Aired on KSDS-FM on 2/23/18
RUN DATES: 2/10/18 – 3/11/18
VENUE: The Old Globe
If you’re looking for something to brighten a gloomy day, “Uncle Vanya” might not be your play of choice.
On the other hand, the relentless unhappiness of the characters might make you value your own life, and change things while you can. That’s never an option for Chekhov’s creations; they wallow in their misery, but they are, for the most part, resigned to it.
The Old Globe commissioned a world premiere translation of the beloved Chekhov classic. There’s a freshness to this new version by esteemed Russian translators Richard Pevear and Larissa Volokhonsky, along with director Richard Nelson, that sounds modern and colloquial, although the play is still set in the late 19th century, when Chekhov wrote it.
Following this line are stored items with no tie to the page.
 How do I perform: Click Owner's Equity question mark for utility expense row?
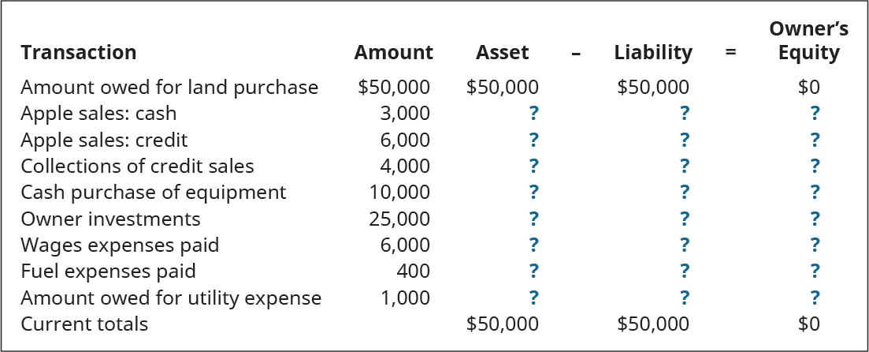point(815,298)
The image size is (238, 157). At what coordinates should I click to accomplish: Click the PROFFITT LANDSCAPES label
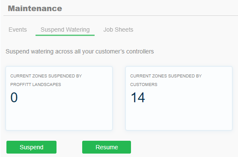click(x=36, y=85)
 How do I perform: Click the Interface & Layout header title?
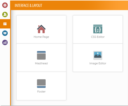[28, 5]
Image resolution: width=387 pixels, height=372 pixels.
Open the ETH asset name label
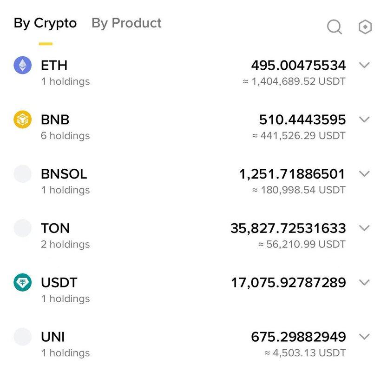click(54, 66)
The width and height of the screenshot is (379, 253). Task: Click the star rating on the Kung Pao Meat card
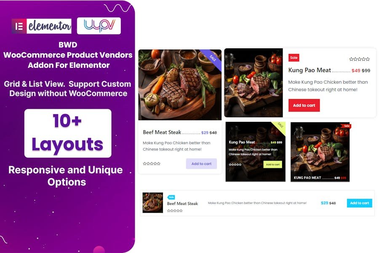pos(360,59)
Nelson has done something clever and intriguing with this production. In the intimate White Theatre, the actors don’t emote or project. They don’t even face the audience. Their characters, minus a couple from the original, just go about their daily lives, talking about their exhaustion and their unrequited love.
It’s as if we’re peeking through a window, watching what goes on behind closed doors, around the kitchen table.
The design staff was concerned that the audience wouldn’t be able to hear everything. So they suspended microphones just above the actors, and provided personal listening devices to the onlookers.
Vanya, his mother and his niece struggle to get by, in the country house owned by the blowhard professor, Vanya’s ex-brother-in-law, who has married a much younger woman, a beautiful, reluctant temptress named Elena, whom Vanya and the jaded doctor adore. The kind but homely niece, Sonya, is in love with the doctor, but he’s obsessed with a surprisingly timely environmentalism.
The cast is uniformly strong, and very human. But everything is tamped down here: the volume, the color palette, the sultriness and languor of Elena, the alcoholism and dissipation of the Doctor — which makes Vanya’s extreme outburst stand out that much more.
These complex characters are beaten down – by work, by boredom, by self-pity, by hopelessness. But they soldier on, even if, as Sonya sees it, the only opportunity for respite and rest is the grave.